The Committee shall meet periodically, as deemed necessary by the Chairman of the Committee. All meetings shall be at the call of the Chairman of the Committee. A majority of the members of the Committee shall constitute a quorum for the transaction of business. The Committee may act only upon approval of a majority of its members. The action of the Committee at a meeting at which a quorum is present shall be the act of the Committee. The Committee may act in writing by the unanimous consent of its members.
Except as otherwise provided herein, the Committee may form one or more subcommittees, each of which may take such actions as may be delegated by the Committee; provided that the Committee may not delegate to a subcommittee any power or authority required by any law, regulation or stock exchange listing standard to be exercised by the Committee as a whole. The Committee shall periodically report on its activities to the Board and make such recommendations and findings as it deems appropriate. The Committee members shall perform an annual evaluation of the Committee. The Committee may, in its sole discretion and at the Company’s expense, retain and terminate legal, accounting or other consultants or experts, including search firms, it deems necessary in the performance of its duties and without having to seek the approval of the Board.
Purpose and Responsibilities
The Committee’s primary purpose and responsibilities shall be to:
develop and recommend qualification standards and other criteria for selecting new directors, identify individuals qualified to become Board members consistent with qualification standards and other criteria approved by the Board and recommend to the Board such individuals as nominees to the Board for its approval;
oversee evaluations of the Board, individual Board members and the Board committees; and
oversee the Company’s compliance with ethics policies and consider matters of corporate governance, and develop and recommend to the Board Corporate Governance Guidelines, a Code of Business Conduct and Ethics and other similar policies.
To fulfill its purpose and responsibilities, the Committee shall:
1. Screen and recommend to the Board nominees for election as directors of the Company, including nominees recommended by shareholders of the Company, and consider the performance of incumbent directors in determining whether to recommend them to stand for reelection at the general meeting of shareholders.

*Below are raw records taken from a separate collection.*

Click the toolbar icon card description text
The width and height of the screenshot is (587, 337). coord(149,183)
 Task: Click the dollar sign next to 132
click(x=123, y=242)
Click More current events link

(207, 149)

2. Develop and recommend qualification standards and other criteria for selecting nominees for director, which shall include those qualities set forth from time to time in the Company’s Corporate Governance Guidelines.
3. Establish procedures for, and administer annual performance evaluations of the Board, its committees and individual Board members, which will include an annual performance review of this Committee by its members.
4. Review periodically the makeup of the Board and its committees and recommend, as appropriate, changes in the number, function or membership.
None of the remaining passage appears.